Une r\'eponse n\'egative \`a la conjecture de E. Tronci pour les syst\`emes num\'eriques typ\'es

TL;DR

This paper demonstrates that within the Girard type system F, having a storage operator does not imply a numeral system is adequate, providing a negative answer to Tronci's conjecture in this context.

Contribution

It provides a counterexample to Tronci's conjecture for typable numeral systems in Girard's system F, showing the conjecture does not hold universally.

Findings

Counterexample to Tronci's conjecture in system F

Adequacy of numeral systems is not implied by storage operators in this setting

The conjecture remains open in pure λ-calculus

Abstract

A numeral system is a sequence of an infinite different closed normal $\lambda$-terms which has closed $\lambda$-terms for successor and zero test.
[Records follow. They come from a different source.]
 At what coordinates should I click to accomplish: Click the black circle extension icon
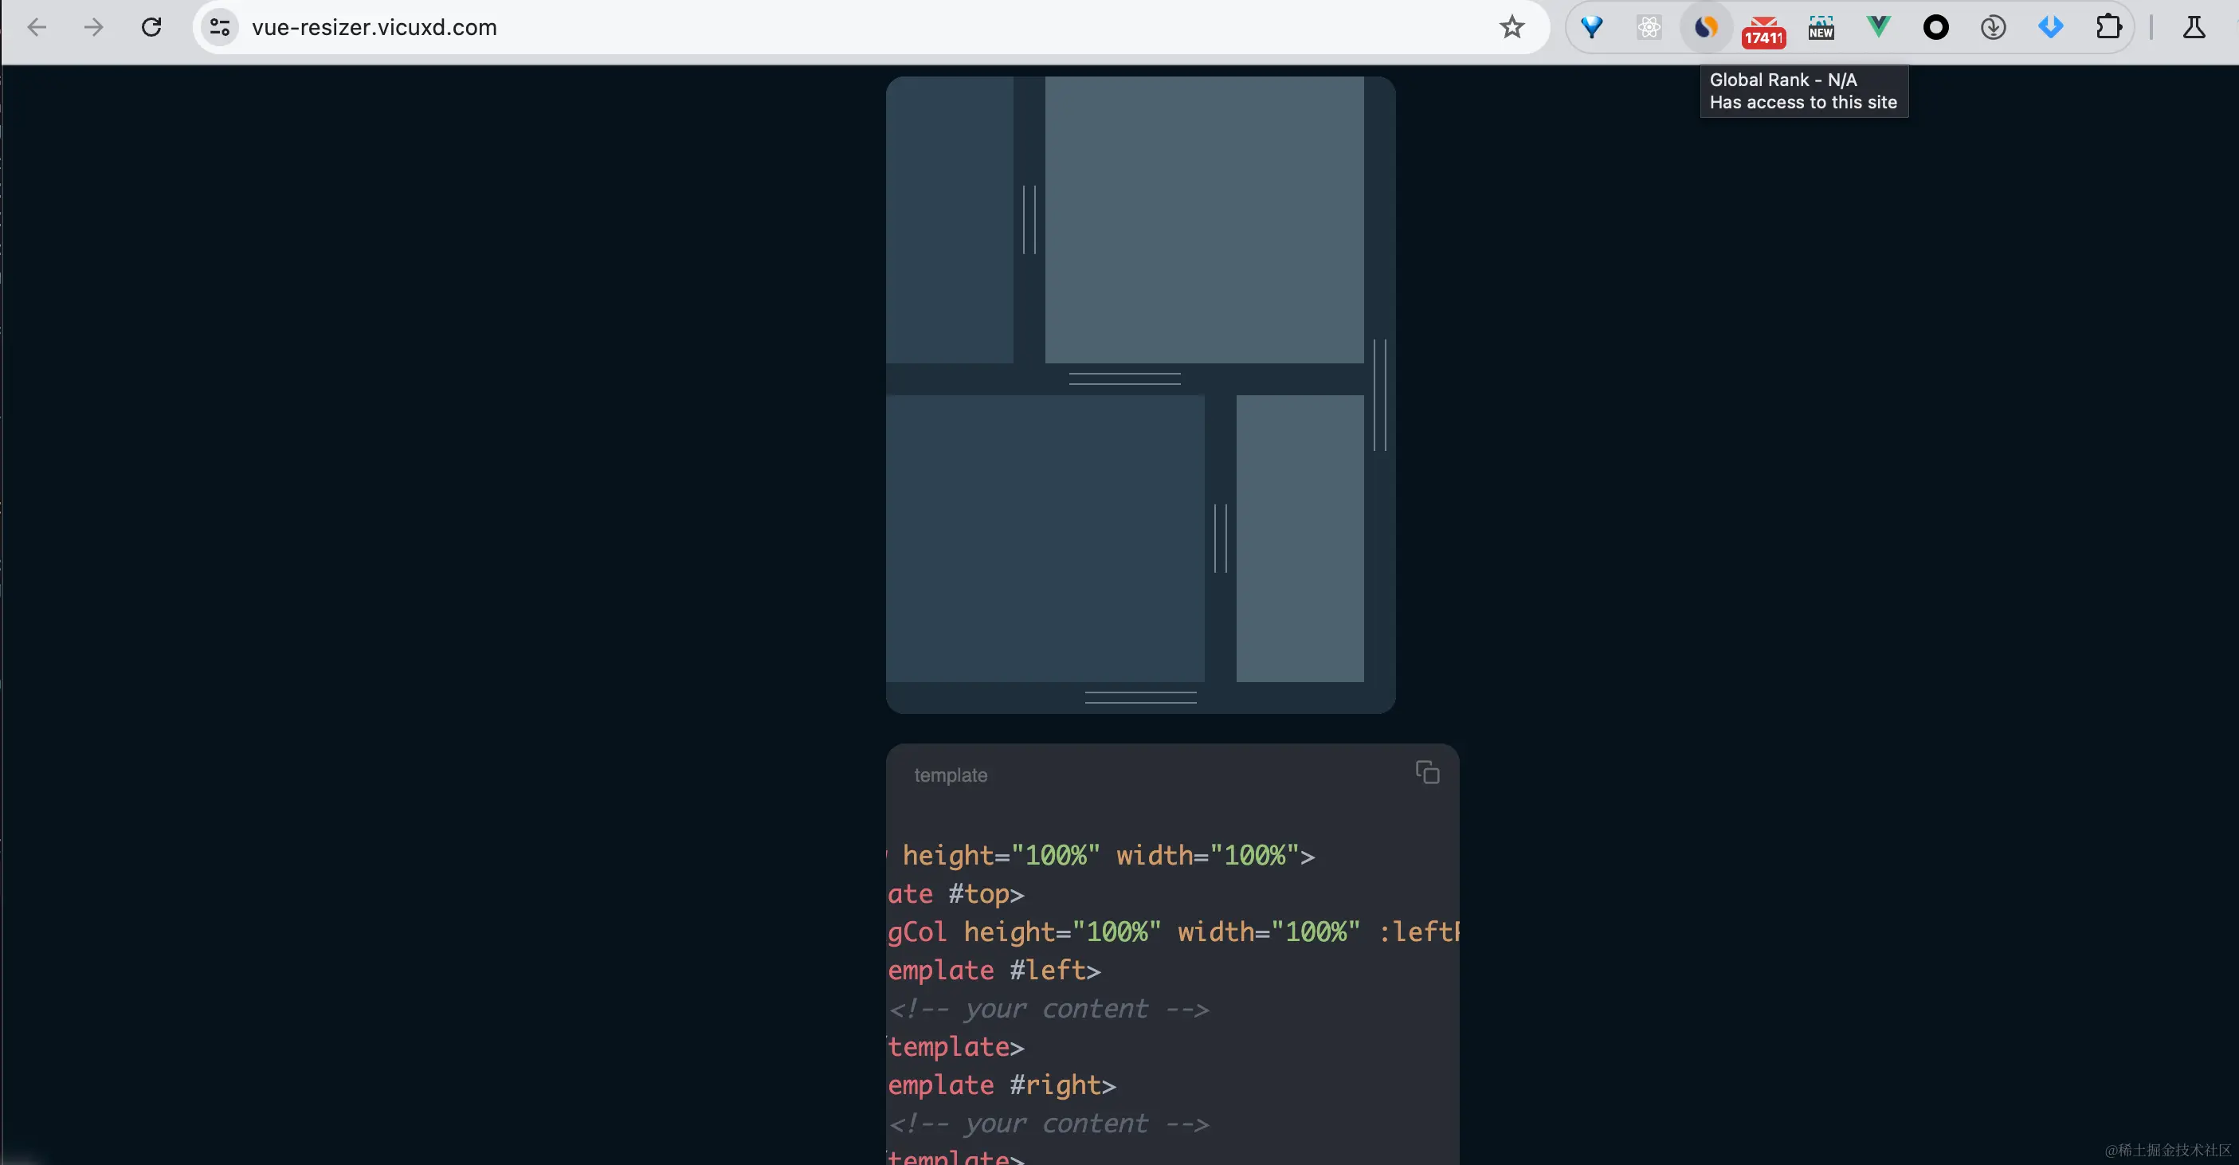[x=1936, y=28]
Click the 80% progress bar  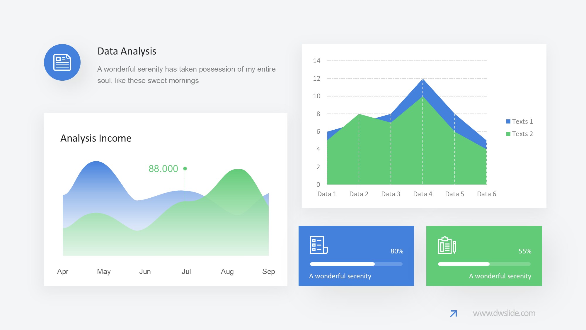[x=356, y=264]
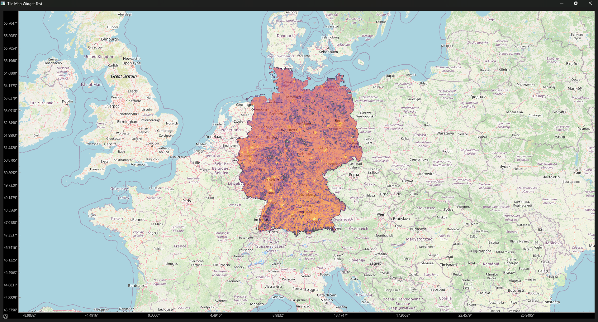Click the latitude label 56.7047° on the axis
This screenshot has width=598, height=322.
coord(10,23)
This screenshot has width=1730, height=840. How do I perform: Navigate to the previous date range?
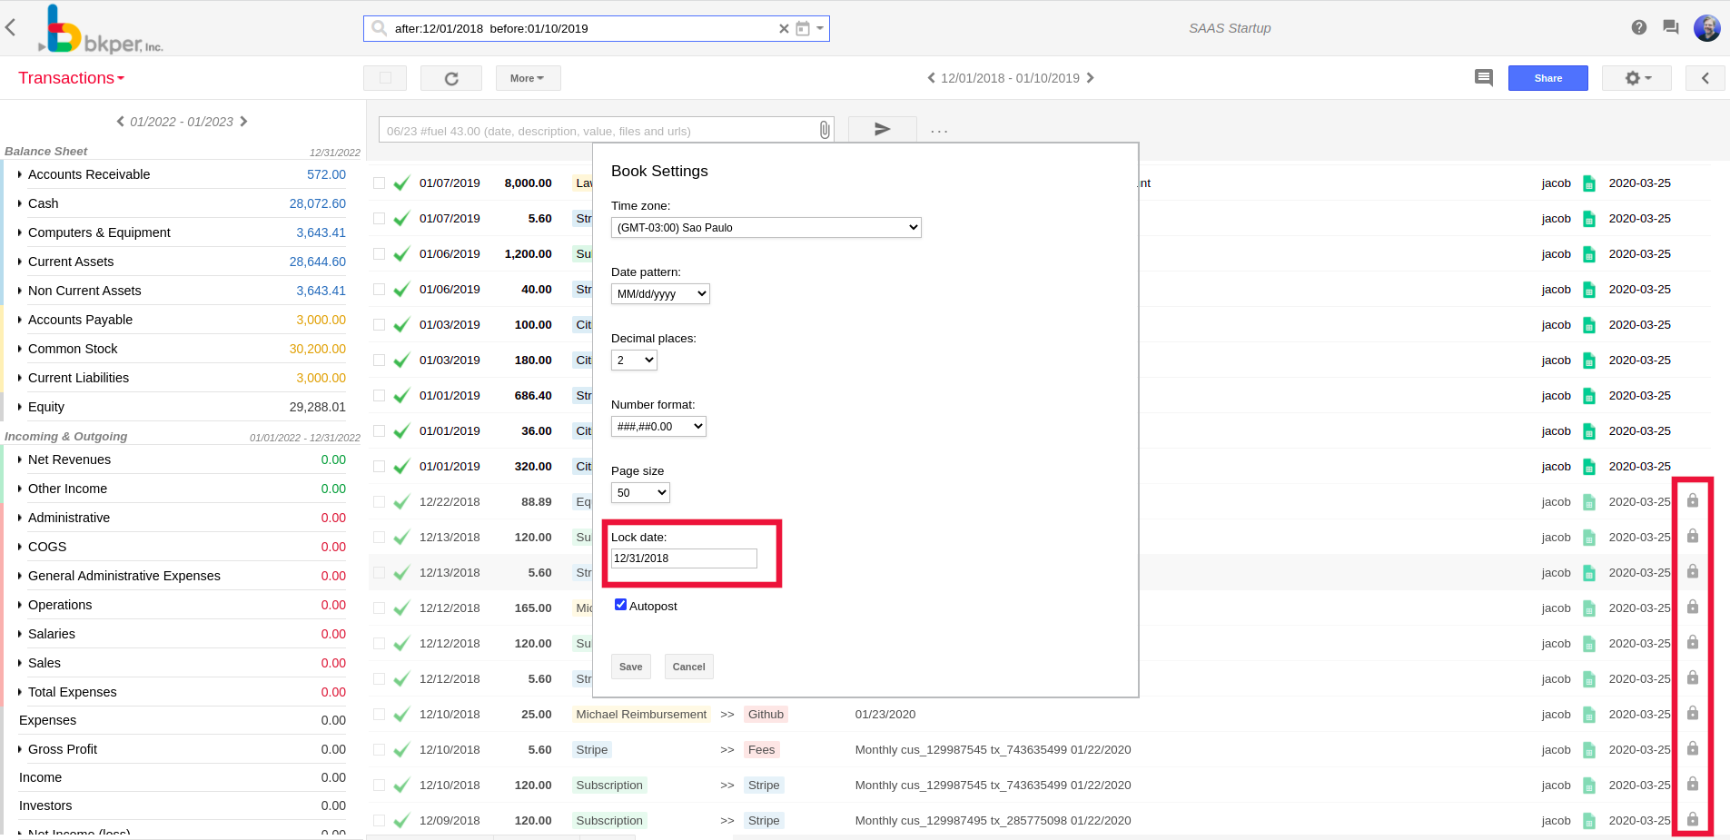point(930,78)
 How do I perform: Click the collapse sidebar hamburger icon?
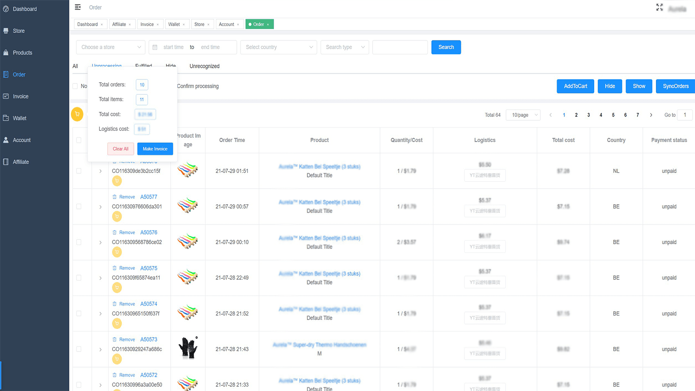[x=78, y=7]
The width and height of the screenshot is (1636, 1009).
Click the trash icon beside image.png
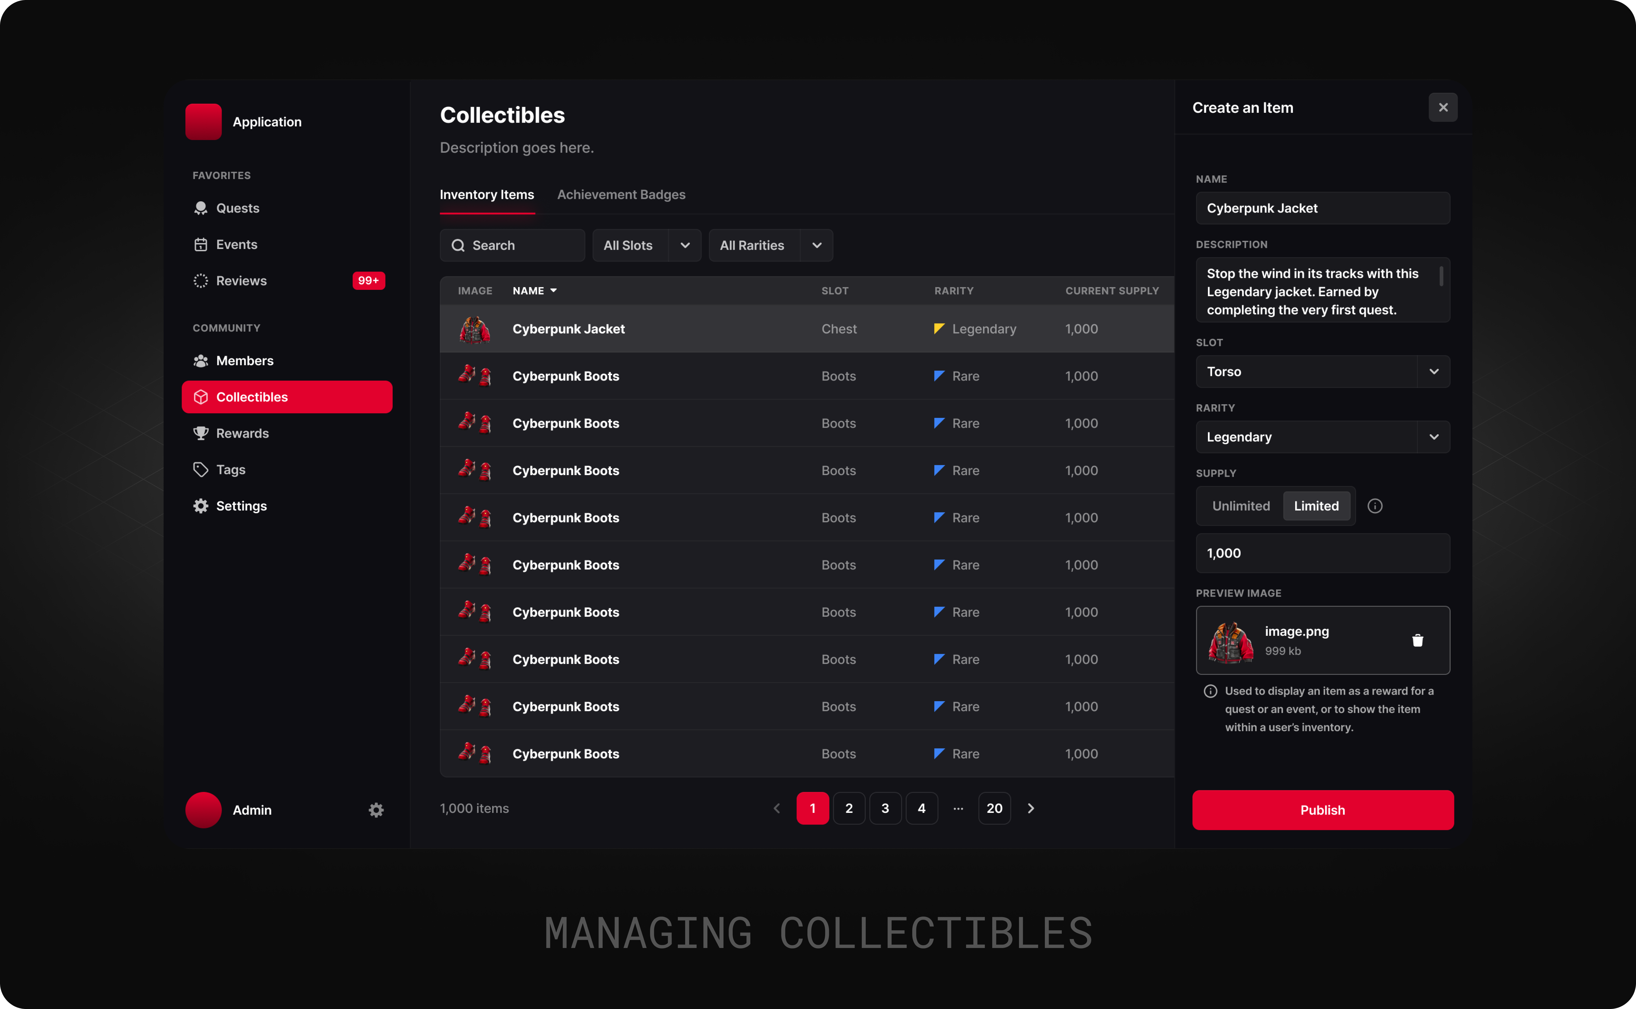(x=1417, y=641)
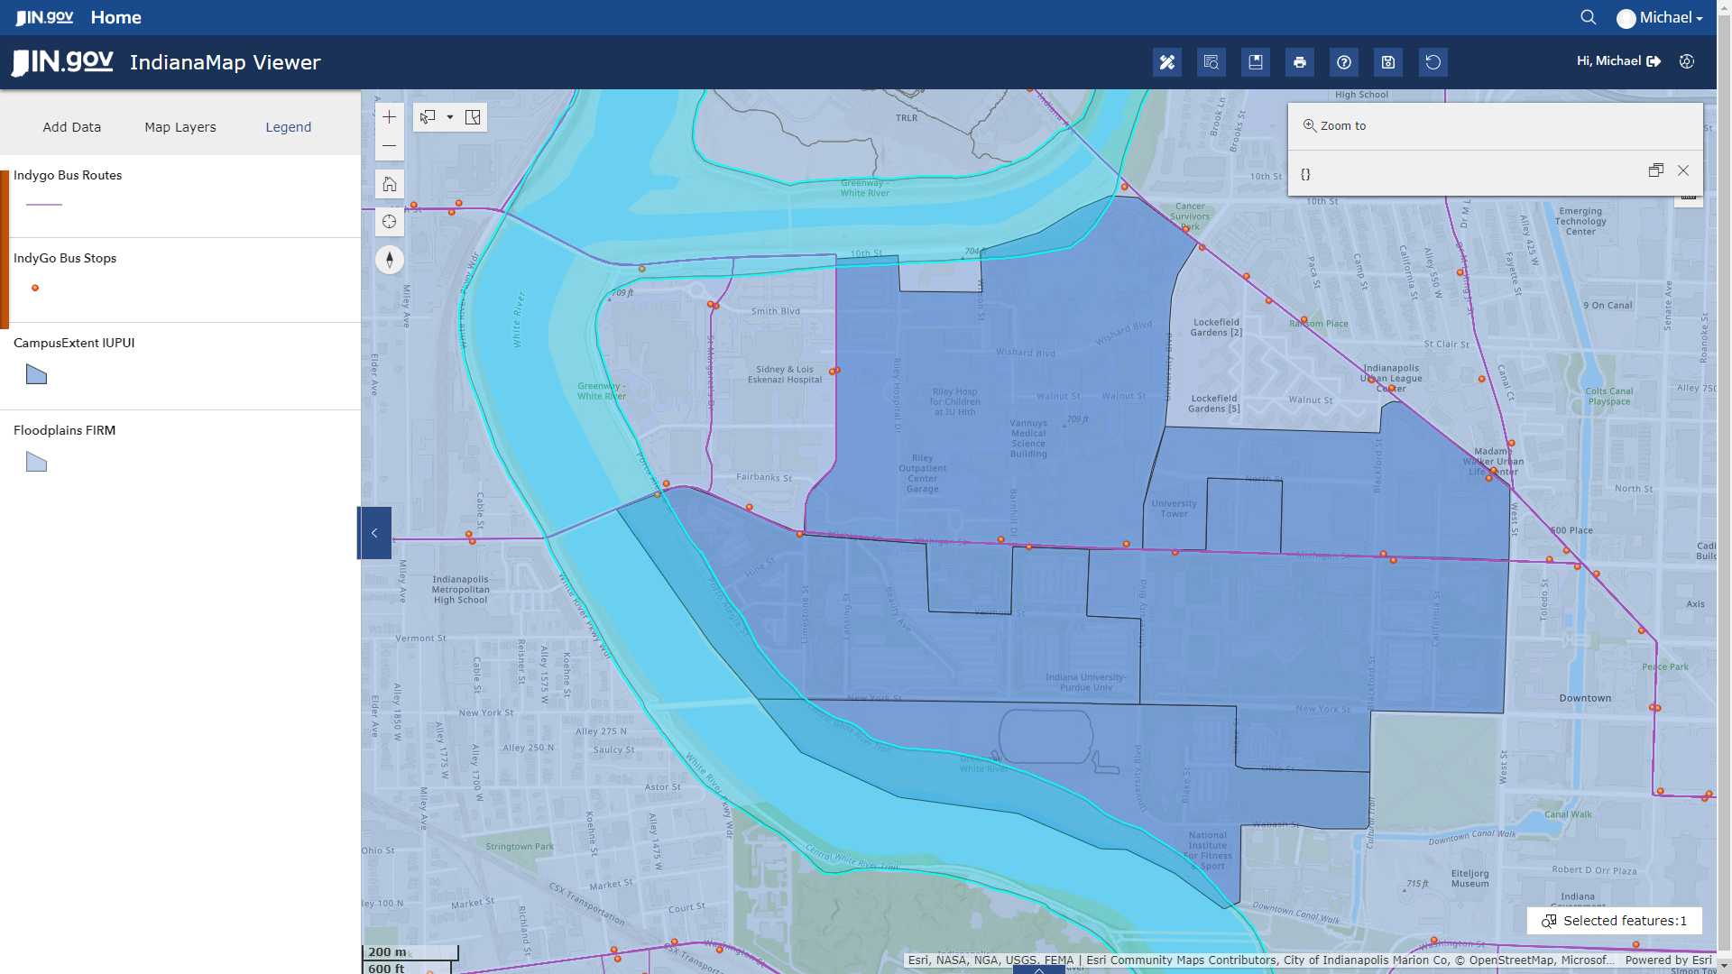Expand select tool options dropdown arrow
This screenshot has height=974, width=1732.
[450, 117]
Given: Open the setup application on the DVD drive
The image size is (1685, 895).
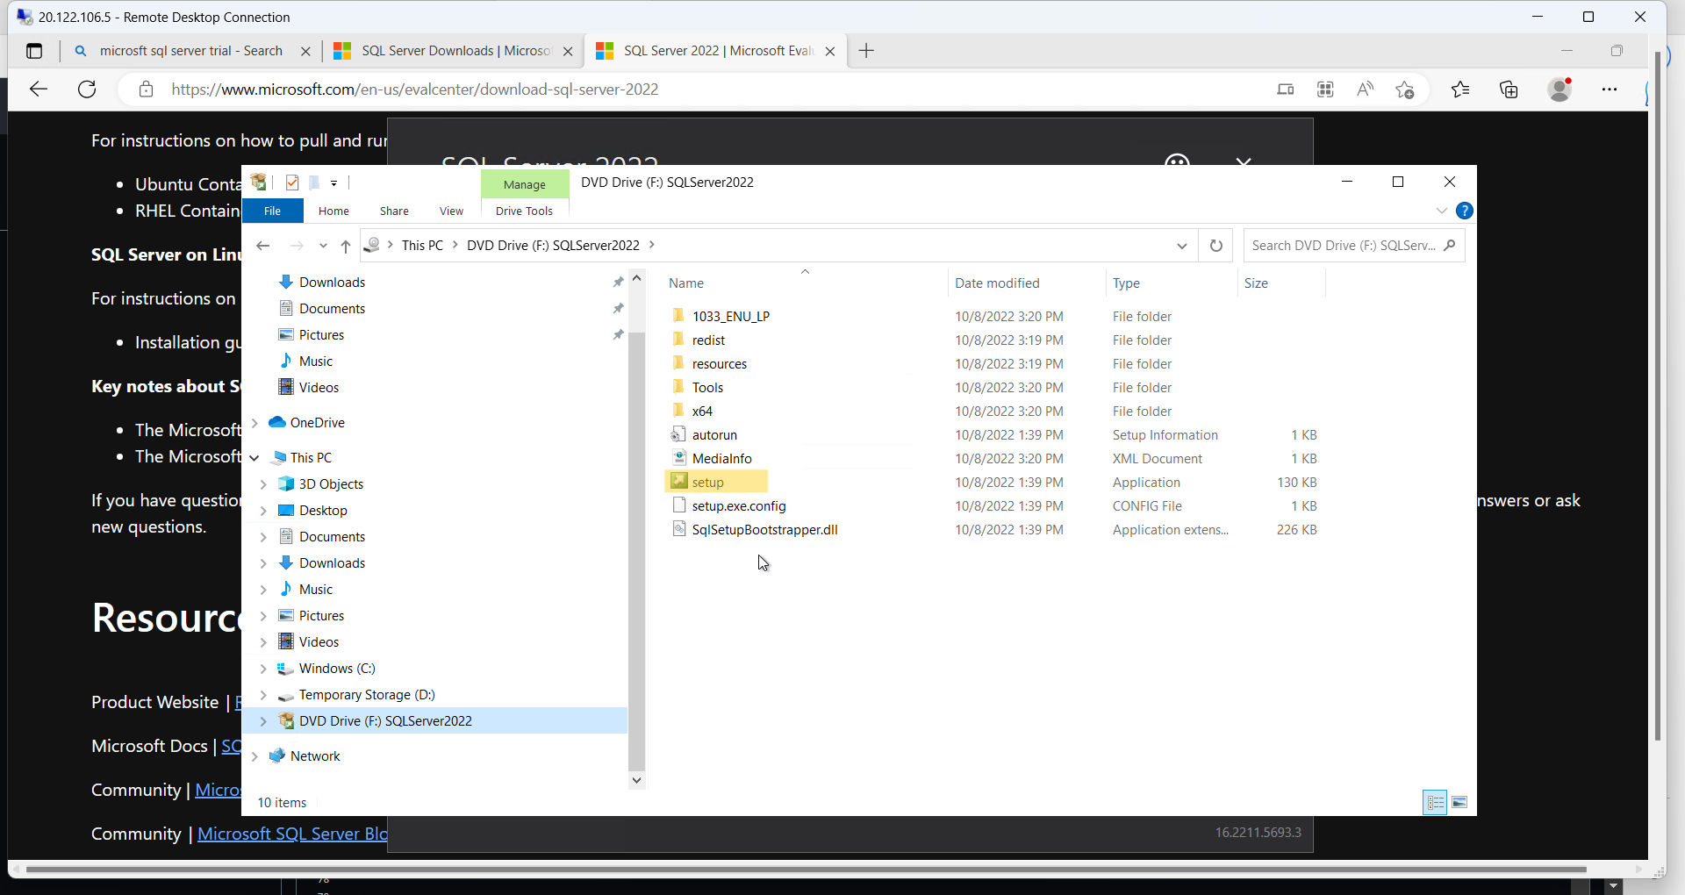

A numeral system is said adequate iff it has a closed $\lambda$-term for predecessor. A storage operator for a numeral system is a closed $\lambda$-term which simulate "call-by-value" in the context of a "call-by-name" strategy. E. Tronci conjectured the following result : a numeral system is adequate if it has a storage operator. This paper gives a negative answer to this conjecture for the numeral systems typable in the J.-Y. Girard type system F. The E. Tronci's conjecture remains open in pure $\lambda$-calculus.